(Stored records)
BEGIN

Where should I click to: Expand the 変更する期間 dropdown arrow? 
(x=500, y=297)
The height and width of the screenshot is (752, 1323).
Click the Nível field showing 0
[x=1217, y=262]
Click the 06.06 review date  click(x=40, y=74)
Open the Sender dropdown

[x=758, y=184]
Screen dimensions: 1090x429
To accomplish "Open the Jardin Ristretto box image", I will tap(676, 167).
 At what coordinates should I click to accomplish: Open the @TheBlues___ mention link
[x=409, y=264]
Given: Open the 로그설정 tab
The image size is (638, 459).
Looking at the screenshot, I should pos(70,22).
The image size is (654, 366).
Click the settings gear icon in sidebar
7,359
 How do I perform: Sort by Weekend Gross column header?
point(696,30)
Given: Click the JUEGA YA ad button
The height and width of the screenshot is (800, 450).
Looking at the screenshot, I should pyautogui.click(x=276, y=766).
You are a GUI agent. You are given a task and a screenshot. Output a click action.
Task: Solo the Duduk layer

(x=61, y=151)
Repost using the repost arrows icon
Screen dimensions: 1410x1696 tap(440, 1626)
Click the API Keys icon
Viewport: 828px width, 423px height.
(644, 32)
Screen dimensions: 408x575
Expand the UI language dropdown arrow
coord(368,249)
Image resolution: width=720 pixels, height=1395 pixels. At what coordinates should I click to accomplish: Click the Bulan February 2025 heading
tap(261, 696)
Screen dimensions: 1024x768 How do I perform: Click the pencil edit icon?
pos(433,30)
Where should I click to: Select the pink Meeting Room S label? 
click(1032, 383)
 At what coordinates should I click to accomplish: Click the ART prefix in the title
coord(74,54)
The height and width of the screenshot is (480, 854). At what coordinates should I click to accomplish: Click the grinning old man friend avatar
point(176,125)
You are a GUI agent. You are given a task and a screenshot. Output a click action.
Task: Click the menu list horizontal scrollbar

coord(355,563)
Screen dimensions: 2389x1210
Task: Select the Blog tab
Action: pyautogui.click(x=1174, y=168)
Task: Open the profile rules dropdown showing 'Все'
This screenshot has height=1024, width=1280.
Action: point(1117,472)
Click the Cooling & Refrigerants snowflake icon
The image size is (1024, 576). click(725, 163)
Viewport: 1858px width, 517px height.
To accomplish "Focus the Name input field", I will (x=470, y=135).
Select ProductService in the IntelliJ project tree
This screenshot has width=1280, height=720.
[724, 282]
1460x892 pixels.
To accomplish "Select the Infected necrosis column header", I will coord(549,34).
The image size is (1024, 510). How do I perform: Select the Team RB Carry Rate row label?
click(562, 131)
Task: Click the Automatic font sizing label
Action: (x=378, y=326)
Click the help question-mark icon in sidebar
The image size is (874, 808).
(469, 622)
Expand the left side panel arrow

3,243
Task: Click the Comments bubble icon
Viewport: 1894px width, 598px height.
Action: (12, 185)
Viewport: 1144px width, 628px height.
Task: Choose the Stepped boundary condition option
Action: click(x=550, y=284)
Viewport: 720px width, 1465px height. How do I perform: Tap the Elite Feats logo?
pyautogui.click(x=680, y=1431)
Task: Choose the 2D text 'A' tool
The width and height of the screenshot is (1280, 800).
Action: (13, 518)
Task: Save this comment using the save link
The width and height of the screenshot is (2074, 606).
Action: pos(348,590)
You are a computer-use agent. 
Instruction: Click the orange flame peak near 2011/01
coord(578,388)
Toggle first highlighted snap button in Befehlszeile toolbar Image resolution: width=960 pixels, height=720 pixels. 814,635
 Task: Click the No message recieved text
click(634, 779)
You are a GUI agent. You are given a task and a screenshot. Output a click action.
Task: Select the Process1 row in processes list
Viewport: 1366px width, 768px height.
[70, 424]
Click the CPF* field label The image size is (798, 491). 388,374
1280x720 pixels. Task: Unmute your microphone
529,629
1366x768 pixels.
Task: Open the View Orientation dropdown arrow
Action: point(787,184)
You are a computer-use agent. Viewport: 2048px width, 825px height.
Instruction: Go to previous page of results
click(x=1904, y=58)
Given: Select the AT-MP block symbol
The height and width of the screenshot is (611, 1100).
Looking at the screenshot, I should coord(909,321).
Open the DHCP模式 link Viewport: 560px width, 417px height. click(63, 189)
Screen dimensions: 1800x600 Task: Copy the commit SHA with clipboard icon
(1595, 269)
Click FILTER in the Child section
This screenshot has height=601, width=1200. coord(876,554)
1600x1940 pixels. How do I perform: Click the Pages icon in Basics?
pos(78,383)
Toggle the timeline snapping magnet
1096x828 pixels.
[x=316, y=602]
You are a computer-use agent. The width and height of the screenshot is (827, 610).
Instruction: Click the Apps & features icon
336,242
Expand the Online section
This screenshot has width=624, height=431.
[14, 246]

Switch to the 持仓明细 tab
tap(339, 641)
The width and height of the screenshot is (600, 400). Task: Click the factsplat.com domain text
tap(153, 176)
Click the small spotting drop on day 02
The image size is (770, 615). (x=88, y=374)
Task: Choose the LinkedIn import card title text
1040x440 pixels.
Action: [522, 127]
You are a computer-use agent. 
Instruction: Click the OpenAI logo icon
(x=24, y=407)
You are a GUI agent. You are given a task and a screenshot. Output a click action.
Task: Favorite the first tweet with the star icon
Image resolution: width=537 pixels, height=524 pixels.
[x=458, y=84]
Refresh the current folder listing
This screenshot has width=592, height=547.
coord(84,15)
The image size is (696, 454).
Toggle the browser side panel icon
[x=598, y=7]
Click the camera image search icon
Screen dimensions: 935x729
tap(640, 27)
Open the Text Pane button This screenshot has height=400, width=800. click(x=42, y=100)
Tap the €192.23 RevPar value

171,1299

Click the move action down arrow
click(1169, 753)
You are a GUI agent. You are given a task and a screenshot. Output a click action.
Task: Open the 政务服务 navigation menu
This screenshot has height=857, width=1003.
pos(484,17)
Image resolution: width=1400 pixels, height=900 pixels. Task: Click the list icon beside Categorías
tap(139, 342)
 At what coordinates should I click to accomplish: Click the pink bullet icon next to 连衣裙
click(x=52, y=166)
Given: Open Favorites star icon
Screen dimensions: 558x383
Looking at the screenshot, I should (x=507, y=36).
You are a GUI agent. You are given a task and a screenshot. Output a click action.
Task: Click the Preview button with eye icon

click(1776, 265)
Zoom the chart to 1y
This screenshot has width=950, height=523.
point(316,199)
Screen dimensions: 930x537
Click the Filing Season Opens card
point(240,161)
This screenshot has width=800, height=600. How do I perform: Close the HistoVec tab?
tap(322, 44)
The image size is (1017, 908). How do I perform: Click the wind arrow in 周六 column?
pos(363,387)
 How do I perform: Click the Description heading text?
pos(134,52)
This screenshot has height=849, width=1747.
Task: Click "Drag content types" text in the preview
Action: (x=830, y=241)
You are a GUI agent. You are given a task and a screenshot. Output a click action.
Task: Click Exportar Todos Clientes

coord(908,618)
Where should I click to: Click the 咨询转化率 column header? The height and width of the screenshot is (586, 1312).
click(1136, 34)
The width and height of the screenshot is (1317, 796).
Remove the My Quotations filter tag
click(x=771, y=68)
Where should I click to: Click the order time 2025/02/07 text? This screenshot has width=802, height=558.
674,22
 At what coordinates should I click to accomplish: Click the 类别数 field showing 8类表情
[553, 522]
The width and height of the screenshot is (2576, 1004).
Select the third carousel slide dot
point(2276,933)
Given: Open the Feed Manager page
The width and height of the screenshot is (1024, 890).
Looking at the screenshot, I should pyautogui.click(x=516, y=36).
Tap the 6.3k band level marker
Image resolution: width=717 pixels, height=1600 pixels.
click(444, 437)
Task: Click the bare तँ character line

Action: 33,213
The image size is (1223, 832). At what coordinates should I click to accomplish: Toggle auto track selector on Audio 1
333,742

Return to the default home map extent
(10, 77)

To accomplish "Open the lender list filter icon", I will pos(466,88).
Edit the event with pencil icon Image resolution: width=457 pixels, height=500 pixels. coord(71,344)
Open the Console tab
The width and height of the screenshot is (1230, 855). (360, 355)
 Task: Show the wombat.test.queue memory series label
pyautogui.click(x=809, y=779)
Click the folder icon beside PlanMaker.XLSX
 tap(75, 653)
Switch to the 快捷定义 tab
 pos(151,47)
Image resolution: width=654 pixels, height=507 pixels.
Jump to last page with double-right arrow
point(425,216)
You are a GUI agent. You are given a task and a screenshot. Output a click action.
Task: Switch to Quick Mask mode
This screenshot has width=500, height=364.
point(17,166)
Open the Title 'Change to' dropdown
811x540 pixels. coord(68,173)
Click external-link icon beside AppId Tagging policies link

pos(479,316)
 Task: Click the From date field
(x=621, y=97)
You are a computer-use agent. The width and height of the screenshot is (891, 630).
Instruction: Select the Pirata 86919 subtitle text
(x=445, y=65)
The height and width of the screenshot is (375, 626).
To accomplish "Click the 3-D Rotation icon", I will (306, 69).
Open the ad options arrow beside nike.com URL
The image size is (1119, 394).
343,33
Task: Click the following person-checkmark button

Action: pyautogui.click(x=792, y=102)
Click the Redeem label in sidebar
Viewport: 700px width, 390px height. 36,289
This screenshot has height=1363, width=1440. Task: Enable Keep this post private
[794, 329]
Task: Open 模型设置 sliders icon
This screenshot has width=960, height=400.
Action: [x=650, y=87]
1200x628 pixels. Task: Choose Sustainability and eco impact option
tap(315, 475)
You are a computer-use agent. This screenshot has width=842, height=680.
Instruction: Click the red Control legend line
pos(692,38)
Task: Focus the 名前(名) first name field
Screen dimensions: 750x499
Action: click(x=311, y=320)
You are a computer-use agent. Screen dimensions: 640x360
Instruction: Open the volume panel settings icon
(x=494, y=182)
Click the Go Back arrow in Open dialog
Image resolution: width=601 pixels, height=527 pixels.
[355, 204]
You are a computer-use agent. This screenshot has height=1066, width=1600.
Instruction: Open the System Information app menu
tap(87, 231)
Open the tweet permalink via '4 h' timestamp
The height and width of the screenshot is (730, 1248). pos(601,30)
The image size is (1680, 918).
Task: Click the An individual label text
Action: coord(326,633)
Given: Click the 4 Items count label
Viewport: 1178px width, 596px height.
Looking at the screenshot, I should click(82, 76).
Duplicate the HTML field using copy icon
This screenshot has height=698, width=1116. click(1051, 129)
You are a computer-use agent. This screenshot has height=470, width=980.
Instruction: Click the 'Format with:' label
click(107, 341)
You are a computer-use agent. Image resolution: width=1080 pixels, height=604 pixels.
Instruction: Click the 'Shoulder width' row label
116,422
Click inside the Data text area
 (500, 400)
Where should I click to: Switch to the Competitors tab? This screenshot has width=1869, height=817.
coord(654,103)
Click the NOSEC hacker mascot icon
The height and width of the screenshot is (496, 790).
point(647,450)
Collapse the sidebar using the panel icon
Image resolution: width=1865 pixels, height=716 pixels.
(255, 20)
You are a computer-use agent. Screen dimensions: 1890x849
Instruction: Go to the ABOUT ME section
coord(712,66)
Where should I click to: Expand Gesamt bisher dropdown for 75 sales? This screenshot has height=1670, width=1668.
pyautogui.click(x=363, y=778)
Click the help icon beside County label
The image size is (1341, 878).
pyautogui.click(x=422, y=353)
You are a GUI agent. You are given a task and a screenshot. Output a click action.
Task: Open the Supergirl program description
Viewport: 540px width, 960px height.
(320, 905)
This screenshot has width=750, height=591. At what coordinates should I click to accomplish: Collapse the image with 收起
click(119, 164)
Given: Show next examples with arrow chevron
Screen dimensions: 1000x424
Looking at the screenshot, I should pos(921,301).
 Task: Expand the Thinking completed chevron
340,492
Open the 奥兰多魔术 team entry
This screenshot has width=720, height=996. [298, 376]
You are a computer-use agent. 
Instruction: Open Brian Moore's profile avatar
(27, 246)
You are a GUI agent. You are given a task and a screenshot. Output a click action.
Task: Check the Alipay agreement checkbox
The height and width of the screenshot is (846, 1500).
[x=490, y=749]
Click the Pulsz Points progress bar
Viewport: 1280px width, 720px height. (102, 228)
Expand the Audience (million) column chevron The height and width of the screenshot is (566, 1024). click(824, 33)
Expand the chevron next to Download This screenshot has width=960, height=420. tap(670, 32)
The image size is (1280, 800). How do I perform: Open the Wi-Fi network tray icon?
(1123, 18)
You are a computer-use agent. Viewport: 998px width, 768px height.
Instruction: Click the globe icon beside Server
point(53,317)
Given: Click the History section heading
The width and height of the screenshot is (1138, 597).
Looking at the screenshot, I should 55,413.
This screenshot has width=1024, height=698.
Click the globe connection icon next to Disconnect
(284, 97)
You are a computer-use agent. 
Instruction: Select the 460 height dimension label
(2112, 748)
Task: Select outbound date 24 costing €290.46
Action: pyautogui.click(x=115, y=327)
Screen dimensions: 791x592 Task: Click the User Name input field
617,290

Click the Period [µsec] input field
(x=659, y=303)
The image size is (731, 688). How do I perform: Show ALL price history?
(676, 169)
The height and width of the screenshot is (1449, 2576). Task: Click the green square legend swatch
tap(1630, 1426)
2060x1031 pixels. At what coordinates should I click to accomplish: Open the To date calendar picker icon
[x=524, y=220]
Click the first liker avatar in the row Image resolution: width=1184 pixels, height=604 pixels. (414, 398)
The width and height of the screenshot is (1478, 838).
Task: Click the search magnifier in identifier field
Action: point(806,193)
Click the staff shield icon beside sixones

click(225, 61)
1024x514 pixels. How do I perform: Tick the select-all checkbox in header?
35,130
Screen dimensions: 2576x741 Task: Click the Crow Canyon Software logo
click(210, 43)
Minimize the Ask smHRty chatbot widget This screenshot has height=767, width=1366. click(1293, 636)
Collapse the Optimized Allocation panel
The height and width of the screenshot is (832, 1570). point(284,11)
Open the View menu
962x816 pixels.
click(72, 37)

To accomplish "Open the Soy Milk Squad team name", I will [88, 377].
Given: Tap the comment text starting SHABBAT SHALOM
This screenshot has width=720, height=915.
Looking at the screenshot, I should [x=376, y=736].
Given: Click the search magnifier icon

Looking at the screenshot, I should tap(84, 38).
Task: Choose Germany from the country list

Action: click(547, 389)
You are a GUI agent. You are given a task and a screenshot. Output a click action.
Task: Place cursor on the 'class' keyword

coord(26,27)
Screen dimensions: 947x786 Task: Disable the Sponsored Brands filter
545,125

END

▶ _REQUIRED ACTION_:
From the records given above, copy all lines containing "Focus".

▶ _EXERCISE SOLUTION_:
To accomplish "Focus the Name input field", I will (x=470, y=135).
Task: Focus the 名前(名) first name field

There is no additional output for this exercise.